[Saved data entries]
------------------------
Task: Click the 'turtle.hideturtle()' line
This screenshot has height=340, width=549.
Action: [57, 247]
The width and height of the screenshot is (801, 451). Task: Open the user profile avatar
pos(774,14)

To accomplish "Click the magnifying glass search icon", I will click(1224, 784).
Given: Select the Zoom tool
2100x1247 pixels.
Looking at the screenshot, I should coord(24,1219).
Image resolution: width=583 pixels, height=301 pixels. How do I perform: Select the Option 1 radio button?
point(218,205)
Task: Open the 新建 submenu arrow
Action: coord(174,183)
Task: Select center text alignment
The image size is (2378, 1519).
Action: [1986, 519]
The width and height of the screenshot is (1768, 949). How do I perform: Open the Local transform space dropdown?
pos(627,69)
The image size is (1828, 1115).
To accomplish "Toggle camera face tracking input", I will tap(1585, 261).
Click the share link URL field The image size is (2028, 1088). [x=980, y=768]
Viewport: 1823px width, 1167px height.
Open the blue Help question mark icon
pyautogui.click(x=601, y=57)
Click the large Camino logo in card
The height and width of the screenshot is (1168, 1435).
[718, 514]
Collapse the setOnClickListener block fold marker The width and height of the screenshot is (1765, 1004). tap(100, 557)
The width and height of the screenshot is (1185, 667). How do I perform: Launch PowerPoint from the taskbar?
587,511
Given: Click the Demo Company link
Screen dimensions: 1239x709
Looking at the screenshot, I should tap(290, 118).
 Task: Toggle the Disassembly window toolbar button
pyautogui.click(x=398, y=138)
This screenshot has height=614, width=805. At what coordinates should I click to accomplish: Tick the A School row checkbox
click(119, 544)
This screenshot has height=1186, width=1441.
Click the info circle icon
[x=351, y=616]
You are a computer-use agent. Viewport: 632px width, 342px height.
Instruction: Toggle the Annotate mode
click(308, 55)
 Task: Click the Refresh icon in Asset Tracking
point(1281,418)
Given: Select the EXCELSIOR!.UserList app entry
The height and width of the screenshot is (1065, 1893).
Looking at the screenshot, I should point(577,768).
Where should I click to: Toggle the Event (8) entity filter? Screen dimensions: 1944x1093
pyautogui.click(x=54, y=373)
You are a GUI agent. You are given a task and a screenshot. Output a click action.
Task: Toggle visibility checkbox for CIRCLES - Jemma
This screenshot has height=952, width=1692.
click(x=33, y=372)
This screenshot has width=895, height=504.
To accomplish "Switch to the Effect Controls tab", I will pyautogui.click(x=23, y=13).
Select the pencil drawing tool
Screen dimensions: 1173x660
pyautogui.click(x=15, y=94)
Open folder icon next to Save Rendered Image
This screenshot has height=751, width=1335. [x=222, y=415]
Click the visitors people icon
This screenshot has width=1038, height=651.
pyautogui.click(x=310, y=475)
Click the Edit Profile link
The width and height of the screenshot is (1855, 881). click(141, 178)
------------------------
Work instruction » Output the first line of the entries above and every line after it, exactly as written, ending with the line that contains "Click the large Camino logo in card".

The answer »
Task: Click the 'turtle.hideturtle()' line
This screenshot has height=340, width=549.
Action: [57, 247]
The width and height of the screenshot is (801, 451). Task: Open the user profile avatar
pos(774,14)

To accomplish "Click the magnifying glass search icon", I will click(1224, 784).
Given: Select the Zoom tool
2100x1247 pixels.
Looking at the screenshot, I should coord(24,1219).
Image resolution: width=583 pixels, height=301 pixels. How do I perform: Select the Option 1 radio button?
point(218,205)
Task: Open the 新建 submenu arrow
Action: coord(174,183)
Task: Select center text alignment
The image size is (2378, 1519).
Action: [1986, 519]
The width and height of the screenshot is (1768, 949). How do I perform: Open the Local transform space dropdown?
pos(627,69)
The image size is (1828, 1115).
To accomplish "Toggle camera face tracking input", I will tap(1585, 261).
Click the share link URL field The image size is (2028, 1088). [x=980, y=768]
Viewport: 1823px width, 1167px height.
Open the blue Help question mark icon
pyautogui.click(x=601, y=57)
Click the large Camino logo in card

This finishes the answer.